Friday, March 03, 2006

Friday Night Girls


Number 1 husband and son are passed out from overindulging in bedtime stories. I teasingly call him "Number 1" to insinuate that if he's not careful there could be a number 2. He is completely unphased by my idle threats, so certain he is of my devotion...And he'd be right.

When we met, I was dangerous, reckless, even flip. He held on to me believing that a rogue breeze might lead me astray.
I was completely unprepared for the potency of my feelings. From the moment I met him I knew...I just knew.
In a perverse attempt at self protection I threw myself at every man who crossed my path.
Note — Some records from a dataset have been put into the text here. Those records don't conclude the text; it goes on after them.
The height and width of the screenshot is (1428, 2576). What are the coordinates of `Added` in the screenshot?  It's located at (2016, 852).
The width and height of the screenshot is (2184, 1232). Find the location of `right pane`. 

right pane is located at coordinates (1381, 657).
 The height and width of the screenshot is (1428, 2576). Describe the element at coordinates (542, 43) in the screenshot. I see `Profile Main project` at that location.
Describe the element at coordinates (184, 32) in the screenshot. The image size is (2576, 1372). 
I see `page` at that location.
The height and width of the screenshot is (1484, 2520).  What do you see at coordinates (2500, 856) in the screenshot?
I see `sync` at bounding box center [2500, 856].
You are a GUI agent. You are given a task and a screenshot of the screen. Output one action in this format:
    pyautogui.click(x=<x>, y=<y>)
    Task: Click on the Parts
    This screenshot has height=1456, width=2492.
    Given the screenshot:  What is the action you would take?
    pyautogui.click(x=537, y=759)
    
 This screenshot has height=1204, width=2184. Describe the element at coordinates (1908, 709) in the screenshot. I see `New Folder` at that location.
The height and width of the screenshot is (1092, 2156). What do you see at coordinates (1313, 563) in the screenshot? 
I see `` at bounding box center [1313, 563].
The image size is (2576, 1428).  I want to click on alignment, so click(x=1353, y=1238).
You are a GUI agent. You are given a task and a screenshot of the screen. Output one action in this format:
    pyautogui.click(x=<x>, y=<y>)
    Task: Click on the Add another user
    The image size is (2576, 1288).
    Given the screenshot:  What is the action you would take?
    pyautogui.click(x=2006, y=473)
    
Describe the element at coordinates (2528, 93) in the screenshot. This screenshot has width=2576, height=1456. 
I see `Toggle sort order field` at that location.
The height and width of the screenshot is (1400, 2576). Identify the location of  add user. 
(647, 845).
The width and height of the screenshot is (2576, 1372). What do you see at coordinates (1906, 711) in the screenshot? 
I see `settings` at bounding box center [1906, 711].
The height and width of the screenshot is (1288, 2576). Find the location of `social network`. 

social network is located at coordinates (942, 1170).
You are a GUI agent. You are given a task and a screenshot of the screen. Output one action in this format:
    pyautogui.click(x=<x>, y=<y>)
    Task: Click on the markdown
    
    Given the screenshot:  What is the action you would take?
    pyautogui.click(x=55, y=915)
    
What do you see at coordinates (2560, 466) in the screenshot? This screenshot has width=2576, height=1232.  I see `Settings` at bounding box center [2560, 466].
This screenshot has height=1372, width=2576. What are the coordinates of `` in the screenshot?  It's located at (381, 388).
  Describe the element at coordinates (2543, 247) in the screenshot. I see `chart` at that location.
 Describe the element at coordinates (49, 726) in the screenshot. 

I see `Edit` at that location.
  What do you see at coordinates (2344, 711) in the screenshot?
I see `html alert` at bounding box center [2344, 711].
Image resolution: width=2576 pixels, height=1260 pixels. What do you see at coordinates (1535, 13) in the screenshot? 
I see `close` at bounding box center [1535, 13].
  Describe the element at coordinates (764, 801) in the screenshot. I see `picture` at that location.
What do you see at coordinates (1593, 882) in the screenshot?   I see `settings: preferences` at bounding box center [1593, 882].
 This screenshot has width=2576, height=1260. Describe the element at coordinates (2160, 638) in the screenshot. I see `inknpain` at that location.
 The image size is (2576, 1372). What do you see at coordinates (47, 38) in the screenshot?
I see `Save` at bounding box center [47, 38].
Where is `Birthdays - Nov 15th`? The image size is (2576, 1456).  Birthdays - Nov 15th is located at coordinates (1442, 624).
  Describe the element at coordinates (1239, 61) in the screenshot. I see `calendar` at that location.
I genuinely tried my best to keep it casual, to not be in love. It was frightening to me to be so connected, so certain and so...happy. Our second date was in an isolated coastal cabin, no electricity, no plumbing, no people. On day two he dozed with a school book splayed across his chest while I waited out lamb stew on the old wood stove. At some point I realized we hadn't spoke a single word in hours... and it was fine. No anxiety, no fear...am I boring? am I pretty? I knew. After we went for a walk and had a snowball fight on a frozen bog. we laughed our asses off, went inside and he kindly ate the worst meal I have ever cooked. Six years, two kids, a house, and all the trimmings...

That night in the cove, listening to him sleeping and the awful stew simmering... I knew I would be here, 6 years later, 60 years later. And every day I thank my lucky stars that he locked his jaw against my early indescretions and held fast.